For many households, the figures land at a time when utility bills have climbed as much as 40% in some regions since 2021. Jonathan Kim said the issue “feel[s] unjust at face value” and added that customers should not be “footing the bill for these people’s grotesquely large salaries.”
The report is based on a review of companies’ financial records, and it puts a sharper price tag on a debate that has been building for years. Since 2017, utility CEO compensation has risen 47% on average, while customers for the companies examined have collectively paid more than $5 billion for CEO pay.
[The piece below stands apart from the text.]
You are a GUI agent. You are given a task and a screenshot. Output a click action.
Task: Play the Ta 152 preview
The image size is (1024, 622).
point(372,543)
The biggest increase went to Bill Ferhman, whose compensation package rose by $23 million, or 176%, to $36.6 million. Tim Cawley’s pay jumped by $4.9 million, or 33%, to about $20 million, and Chris Womack received a $4.3 million, or 18%, increase to $28 million. John Ketchum was the nation’s third highest-paid CEO in 2025 with a $24 million package.
Those numbers sit alongside evidence of continued strain on customers. American Electric Power turned off service 173,000 times last year, and NextEra Energy subsidiary Florida Power & Light asked state regulators for approval for a record $6.9 billion rate hike.
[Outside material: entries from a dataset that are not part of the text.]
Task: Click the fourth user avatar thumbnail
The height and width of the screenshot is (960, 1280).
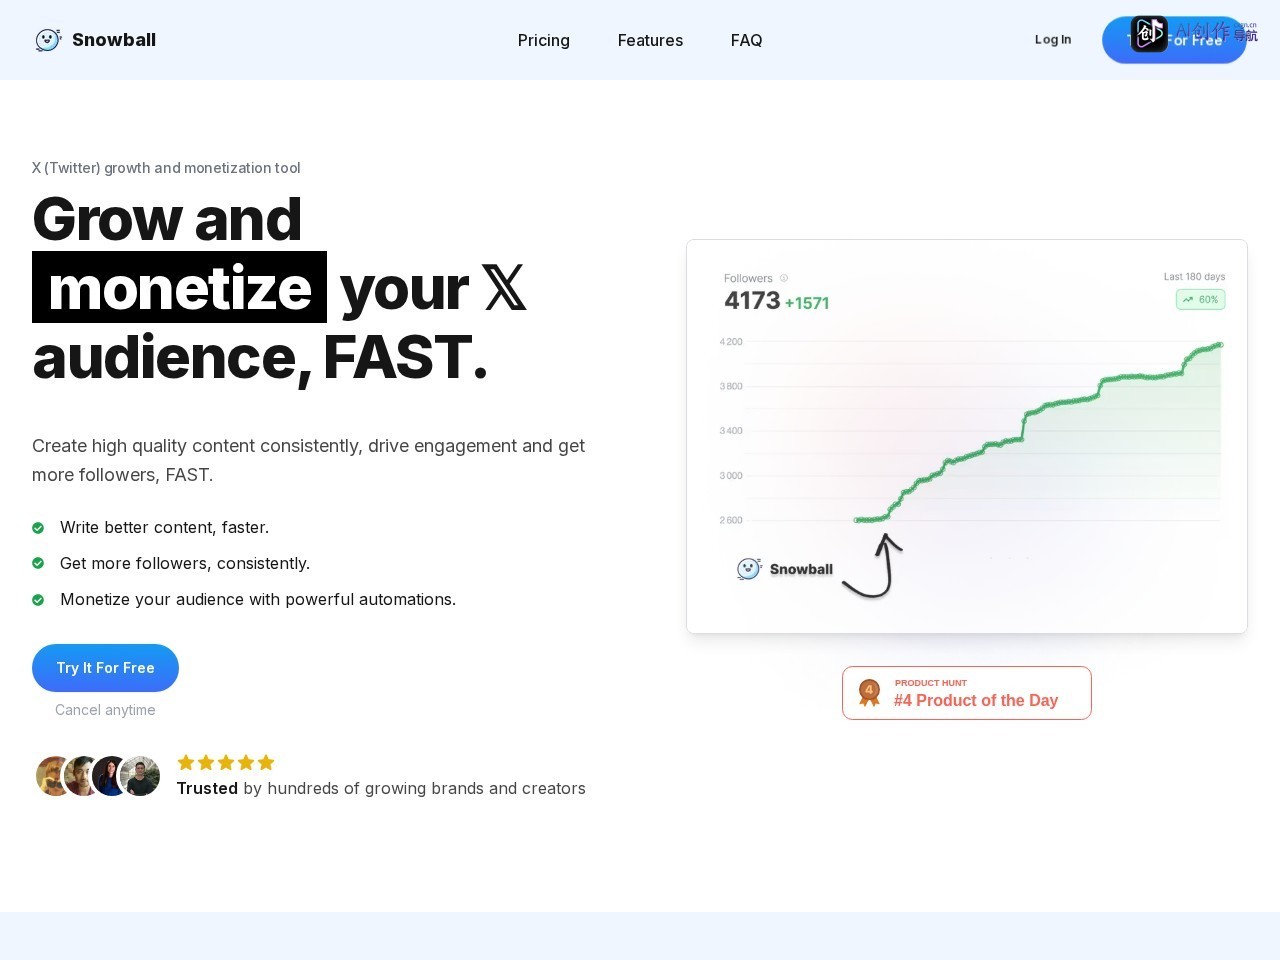Action: point(140,776)
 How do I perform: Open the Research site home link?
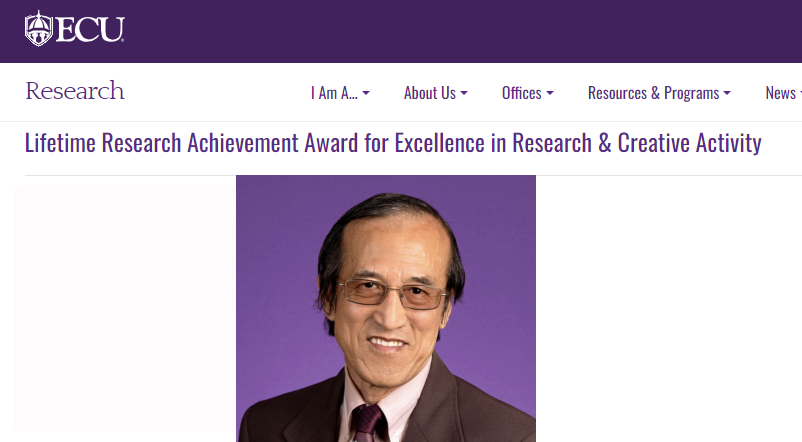pyautogui.click(x=75, y=92)
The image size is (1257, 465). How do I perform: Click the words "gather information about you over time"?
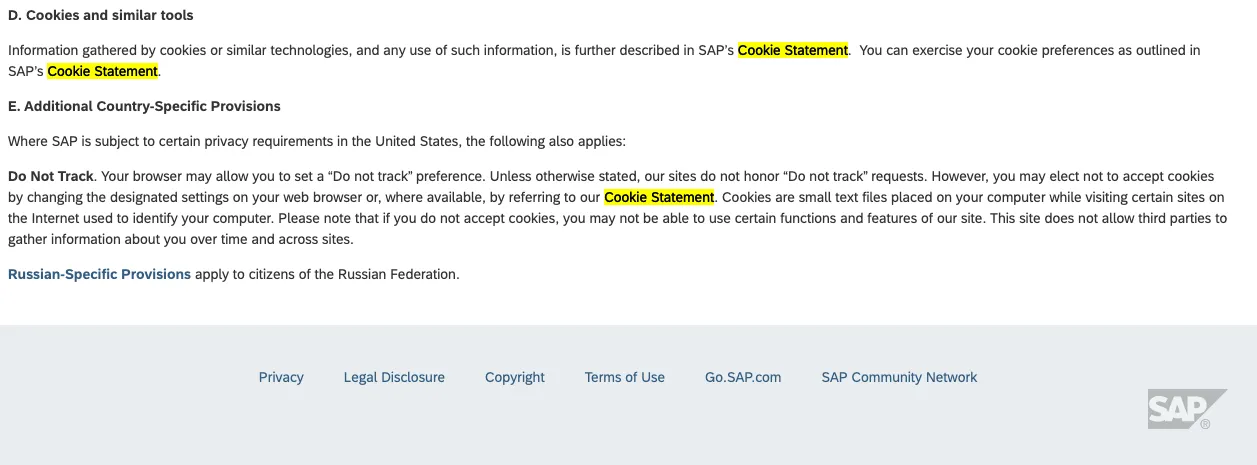coord(140,239)
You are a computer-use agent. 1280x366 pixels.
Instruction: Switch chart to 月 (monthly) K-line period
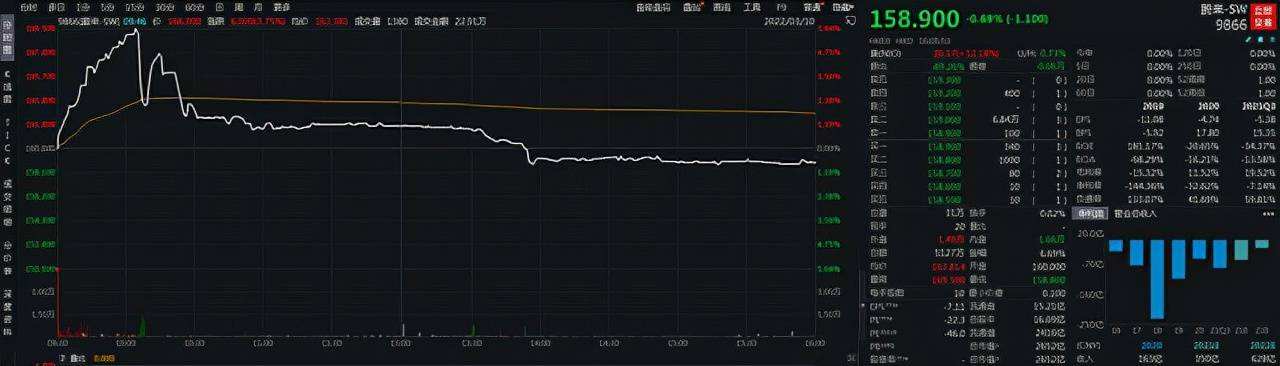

Utilities say executive pay is tied to performance and the need to recruit leaders for complicated systems. A ConEd spokesperson said compensation is meant to attract and retain leadership, support reliability and meet clean energy goals, and noted that most pay is performance-based and paid by shareholders. Southern Company said its program is tied to delivering clean, safe, reliable and affordable energy. An AEP spokesperson said the structure aligns leadership incentives with the long-term interests of customers, communities and shareholders.
Still, the report says some executives received raises even after failing to meet performance standards, including outage targets, and that customers often helped cover perks such as private jets and condominiums. With bills climbing and shutoffs still high, the dispute over who pays for the industry’s leadership is not easing any time soon.